Gravidez na adolescência em evidência no Brasil
Enviada em 15/08/2020
Promulgada pela Organização das Nações Unidas (ONU), em 1948, a Declaração Universal dos Direitos Humanos (DUDH) garante a todos os cidadãos o direito à saúde e ao bem-estar social. No entanto, o desdém governamental e a falta de incentivos à educação sexual impedem que os jovens brasileiros usufruam das prerrogativas supracitadas. Nesse contexto, evidencia-se a necessidade de serem tomadas atitudes com o intuito de diminuir os índices de gravidez na adolescência.
Em primeiro lugar, é indubitável que a questão constitucional e a sua aplicação estejam entre as causas do problema. Segundo o filósofo Aristóteles, a política deve ser utilizada de modo que, por meio da justiça, o equilíbrio seja alcançado na sociedade. De maneira análoga, é possível perceber que, no Brasil, a falta de incentivos governamentais, no que concerne à garantia de assistência médica qualificada antes da concepção da criança, rompe essa harmonia. Mediante dados divulgados pelo “Jornal El País”, em 2017, o Reino Unido investiu na educação e no acesso generalizado à contraceptivos gratuitos e, por consequência, a taxa de gravidez na adolescência declinou. Dado ao exposto, nota-se a relevância de políticas públicas bem planejadas para impactar no cumprimento das diretrizes propostas pela DUDH, no qual inclui equidade constitucional enquanto direito personalíssimo.
Ademais, destaca-se a omissão de educação sexual como fator impulsionador do problema. De acordo com o filósofo Durkheim, o fato social é uma maneira de agir e de pensar dotada de exterioridade, coercitividade e generalidade. Nesse ínterim, observa-se que embora já tenham sido adotadas ações sociais para a redução da gravidez na adolescência no Brasil (camisinha gratuita etc.), como mostra a ONU, a escassez de programas que visem o planejamento reprodutivo, entre os jovens, ainda permeia o âmbito social. Em virtude disso, há o reflexo na sociedade, uma vez que depaupera o progresso do Objetivo de Desenvolvimento Social (ODS) número 1, que refere-se à eliminação da pobreza e, com isso, os índices de vulnerabilidade econômica serão deflagrados. Logo, tal fato representa um retrocesso para os cidadãos, pois eles estão à mercê de políticas públicas negligentes.

DADOS BRUTOS:
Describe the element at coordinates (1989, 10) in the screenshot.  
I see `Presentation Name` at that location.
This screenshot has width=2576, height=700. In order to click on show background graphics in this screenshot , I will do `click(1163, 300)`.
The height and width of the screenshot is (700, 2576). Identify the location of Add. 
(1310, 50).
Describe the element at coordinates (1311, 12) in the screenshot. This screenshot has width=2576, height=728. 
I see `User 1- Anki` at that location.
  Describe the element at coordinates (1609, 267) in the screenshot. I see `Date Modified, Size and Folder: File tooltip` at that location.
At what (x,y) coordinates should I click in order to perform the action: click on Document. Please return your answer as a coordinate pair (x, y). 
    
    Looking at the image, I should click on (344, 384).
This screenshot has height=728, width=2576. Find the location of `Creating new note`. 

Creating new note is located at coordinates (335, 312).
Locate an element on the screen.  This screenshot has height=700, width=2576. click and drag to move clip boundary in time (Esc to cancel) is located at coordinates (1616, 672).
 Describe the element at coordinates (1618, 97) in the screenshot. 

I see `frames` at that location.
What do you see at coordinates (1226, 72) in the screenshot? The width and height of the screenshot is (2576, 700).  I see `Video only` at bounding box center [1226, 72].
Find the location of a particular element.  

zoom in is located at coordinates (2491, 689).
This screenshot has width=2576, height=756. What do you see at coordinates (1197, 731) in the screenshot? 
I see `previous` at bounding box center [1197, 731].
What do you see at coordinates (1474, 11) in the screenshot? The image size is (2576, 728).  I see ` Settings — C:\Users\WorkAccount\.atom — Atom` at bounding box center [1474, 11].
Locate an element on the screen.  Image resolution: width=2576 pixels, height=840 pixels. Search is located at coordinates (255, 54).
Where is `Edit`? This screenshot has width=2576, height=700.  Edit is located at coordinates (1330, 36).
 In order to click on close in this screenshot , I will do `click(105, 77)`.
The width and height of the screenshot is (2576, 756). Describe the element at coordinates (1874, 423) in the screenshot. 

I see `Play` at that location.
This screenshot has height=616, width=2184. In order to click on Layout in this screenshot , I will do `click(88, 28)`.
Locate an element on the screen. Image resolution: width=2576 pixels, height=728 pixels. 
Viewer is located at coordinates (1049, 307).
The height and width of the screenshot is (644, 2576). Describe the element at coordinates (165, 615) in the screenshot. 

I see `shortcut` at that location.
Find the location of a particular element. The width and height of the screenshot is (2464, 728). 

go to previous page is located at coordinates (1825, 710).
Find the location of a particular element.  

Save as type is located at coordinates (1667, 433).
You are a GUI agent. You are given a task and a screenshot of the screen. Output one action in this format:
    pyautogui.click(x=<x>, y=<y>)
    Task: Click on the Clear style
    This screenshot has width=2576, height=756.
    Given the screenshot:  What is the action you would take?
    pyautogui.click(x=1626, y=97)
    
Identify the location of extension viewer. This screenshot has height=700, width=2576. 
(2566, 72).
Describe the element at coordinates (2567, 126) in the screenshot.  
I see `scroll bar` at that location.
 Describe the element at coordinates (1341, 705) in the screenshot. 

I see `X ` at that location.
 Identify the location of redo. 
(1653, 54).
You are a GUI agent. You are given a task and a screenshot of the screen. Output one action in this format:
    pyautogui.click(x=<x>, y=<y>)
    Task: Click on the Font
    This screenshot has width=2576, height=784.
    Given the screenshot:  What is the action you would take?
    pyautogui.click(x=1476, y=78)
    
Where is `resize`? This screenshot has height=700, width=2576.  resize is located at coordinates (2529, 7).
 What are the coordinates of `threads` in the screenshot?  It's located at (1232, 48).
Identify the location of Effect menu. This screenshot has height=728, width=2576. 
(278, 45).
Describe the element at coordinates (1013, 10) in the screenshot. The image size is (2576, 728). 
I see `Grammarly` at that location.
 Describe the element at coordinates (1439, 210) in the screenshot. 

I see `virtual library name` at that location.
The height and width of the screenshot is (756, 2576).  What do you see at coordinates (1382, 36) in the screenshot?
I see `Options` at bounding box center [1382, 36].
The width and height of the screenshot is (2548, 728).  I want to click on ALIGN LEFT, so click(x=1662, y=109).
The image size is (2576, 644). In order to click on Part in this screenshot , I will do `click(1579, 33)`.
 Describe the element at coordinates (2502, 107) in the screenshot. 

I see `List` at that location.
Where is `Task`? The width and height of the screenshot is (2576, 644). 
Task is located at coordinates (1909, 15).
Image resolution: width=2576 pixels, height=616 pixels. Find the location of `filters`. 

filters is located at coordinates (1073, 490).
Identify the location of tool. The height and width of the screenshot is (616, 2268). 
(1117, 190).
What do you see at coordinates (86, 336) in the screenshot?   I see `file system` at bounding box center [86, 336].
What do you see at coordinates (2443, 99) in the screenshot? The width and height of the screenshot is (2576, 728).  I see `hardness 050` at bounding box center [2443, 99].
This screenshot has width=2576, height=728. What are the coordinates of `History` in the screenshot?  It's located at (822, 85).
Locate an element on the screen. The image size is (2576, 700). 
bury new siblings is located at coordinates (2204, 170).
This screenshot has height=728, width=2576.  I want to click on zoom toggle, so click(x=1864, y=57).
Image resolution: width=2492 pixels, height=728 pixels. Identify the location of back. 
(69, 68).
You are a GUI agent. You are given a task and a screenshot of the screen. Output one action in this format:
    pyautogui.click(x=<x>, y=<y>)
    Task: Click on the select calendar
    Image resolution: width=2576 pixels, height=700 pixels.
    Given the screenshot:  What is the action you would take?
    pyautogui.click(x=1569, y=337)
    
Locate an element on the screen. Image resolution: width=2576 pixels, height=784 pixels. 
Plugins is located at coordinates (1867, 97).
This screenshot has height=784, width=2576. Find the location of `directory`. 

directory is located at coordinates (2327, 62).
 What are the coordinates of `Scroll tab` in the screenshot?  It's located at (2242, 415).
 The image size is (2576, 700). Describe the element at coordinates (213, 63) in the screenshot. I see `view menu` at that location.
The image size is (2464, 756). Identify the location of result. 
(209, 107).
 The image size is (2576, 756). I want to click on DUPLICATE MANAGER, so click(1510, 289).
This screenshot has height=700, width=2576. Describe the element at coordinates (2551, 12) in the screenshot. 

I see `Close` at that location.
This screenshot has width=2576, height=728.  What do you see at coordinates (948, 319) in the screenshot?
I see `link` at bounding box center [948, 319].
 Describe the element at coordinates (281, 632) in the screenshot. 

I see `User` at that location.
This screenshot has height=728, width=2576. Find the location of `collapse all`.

COMPLETE O SEGUINTE:
**a)** Indique se cada afirmação a seguir concorda com o texto sobre gravidez na adolescência, respondendo sim ou não e citando as palavras decisivas do texto. (i) A Declaração Universal dos Direitos Humanos foi promulgada pela ONU em 1948. (ii) Segundo dados do "Jornal El País", a taxa de gravidez na adolescência no Reino Unido aumentou depois dos investimentos em educação. (iii) O ODS número 1 refere-se à eliminação da pobreza.
**b)** De acordo com o texto sobre gravidez na adolescência, como o filósofo Durkheim define o fato social?

RESPOSTAS POR TAREFA:
**a)**
(i) Sim: "Promulgada pela Organização das Nações Unidas (ONU), em 1948, a Declaração Universal dos Direitos Humanos (DUDH)".
(ii) Não: "o Reino Unido investiu na educação e no acesso generalizado à contraceptivos gratuitos e, por consequência, a taxa de gravidez na adolescência declinou".
(iii) Sim: "Objetivo de Desenvolvimento Social (ODS) número 1, que refere-se à eliminação da pobreza".

**b)** Para Durkheim, o fato social é uma maneira de agir e de pensar dotada de exterioridade, coercitividade e generalidade.